■ INPUT DATA:
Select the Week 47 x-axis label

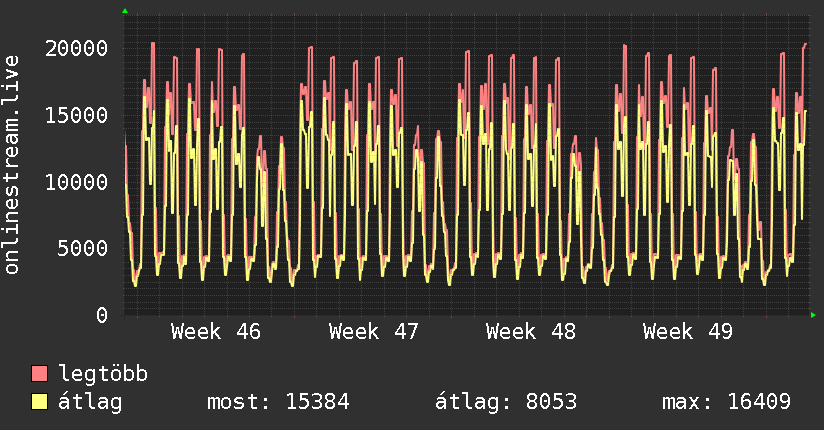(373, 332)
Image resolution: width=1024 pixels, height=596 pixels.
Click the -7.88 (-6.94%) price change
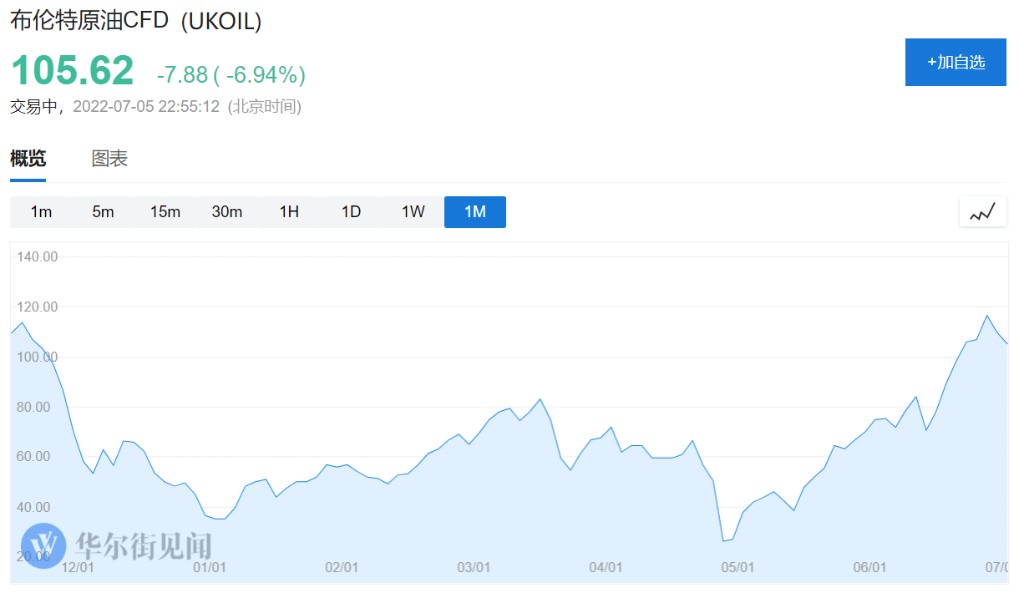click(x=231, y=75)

■ WHAT YOU HAVE TO DO:
Restate the data word for word without pictures.

■ PROBLEM SOLUTION:
Select the Week 47 x-axis label

(373, 332)
Image resolution: width=1024 pixels, height=596 pixels.
Click the -7.88 (-6.94%) price change
click(x=231, y=75)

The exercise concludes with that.